**Work required**
Go through the records below line by line. Count the lines with "will" and give the count alone.
----- Data section -----
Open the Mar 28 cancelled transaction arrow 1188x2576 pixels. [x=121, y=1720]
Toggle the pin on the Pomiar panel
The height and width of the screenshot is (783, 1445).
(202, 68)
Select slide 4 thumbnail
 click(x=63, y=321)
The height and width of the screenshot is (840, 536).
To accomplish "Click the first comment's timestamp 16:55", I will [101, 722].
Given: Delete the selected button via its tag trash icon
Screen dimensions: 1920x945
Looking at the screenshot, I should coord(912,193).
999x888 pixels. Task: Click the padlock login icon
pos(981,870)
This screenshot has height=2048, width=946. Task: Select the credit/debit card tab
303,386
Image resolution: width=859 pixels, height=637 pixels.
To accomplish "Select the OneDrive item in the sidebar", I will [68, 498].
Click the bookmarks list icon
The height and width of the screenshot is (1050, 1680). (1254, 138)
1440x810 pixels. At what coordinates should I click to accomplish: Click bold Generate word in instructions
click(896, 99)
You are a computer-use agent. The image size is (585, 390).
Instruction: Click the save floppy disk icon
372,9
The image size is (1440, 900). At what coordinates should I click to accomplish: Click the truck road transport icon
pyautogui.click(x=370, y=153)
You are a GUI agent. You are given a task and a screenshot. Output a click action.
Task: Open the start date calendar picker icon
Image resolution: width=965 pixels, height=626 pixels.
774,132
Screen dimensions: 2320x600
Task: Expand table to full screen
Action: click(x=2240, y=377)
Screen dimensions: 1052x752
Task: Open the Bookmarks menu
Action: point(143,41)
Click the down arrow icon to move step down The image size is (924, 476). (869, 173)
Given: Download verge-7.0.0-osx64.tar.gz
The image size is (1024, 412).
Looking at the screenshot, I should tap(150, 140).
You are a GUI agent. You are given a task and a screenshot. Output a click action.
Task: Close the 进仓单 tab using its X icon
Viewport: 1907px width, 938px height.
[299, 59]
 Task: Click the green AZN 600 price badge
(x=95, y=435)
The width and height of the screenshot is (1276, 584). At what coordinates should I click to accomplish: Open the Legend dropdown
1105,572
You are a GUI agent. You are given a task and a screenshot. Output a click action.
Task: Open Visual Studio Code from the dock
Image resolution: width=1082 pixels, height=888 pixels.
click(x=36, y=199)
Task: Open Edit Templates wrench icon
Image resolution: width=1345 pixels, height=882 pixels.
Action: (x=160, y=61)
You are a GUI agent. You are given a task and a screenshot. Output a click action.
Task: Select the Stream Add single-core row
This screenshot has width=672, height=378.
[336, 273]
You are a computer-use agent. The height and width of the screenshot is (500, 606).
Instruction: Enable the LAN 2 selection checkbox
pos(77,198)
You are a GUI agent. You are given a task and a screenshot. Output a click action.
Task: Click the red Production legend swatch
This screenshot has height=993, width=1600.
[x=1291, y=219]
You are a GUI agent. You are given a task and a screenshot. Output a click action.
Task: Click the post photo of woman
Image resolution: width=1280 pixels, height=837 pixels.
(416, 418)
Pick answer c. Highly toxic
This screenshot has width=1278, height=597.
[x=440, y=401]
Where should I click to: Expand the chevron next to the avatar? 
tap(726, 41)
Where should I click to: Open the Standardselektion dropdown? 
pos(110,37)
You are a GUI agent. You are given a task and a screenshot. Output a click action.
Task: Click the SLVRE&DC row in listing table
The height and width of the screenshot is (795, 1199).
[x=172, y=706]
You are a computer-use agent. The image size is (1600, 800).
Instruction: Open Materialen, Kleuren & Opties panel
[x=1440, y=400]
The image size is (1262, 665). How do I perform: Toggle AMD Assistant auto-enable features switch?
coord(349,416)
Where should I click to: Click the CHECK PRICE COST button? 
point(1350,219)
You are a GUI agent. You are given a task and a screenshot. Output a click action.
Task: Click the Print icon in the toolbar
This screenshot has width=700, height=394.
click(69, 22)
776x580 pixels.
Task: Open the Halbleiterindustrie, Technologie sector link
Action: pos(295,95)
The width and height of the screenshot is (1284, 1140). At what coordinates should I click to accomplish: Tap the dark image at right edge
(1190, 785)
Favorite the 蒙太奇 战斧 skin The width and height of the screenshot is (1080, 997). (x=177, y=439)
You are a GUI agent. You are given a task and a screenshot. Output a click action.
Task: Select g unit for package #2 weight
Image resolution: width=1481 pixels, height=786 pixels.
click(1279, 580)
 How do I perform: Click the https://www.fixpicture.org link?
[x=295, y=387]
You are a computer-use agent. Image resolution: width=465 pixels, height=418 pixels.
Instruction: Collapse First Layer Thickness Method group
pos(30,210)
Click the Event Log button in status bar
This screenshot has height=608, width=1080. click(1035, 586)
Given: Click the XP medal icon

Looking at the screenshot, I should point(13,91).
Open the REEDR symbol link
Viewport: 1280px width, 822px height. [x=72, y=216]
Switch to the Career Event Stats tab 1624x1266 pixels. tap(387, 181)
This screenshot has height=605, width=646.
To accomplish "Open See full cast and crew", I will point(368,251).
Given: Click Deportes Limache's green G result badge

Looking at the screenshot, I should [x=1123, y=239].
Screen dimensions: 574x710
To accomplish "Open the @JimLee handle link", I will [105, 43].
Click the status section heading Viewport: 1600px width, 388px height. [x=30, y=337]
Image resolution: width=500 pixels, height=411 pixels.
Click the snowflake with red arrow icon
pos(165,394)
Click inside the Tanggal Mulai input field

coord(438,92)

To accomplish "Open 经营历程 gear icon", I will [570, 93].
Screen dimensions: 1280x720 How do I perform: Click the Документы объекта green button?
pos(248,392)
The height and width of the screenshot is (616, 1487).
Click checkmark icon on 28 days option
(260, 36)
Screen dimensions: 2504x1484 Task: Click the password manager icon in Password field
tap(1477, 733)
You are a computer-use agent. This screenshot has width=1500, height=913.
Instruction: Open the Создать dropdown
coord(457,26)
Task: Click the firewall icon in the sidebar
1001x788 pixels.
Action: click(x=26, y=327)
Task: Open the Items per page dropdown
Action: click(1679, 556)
-----
**Answer section**
5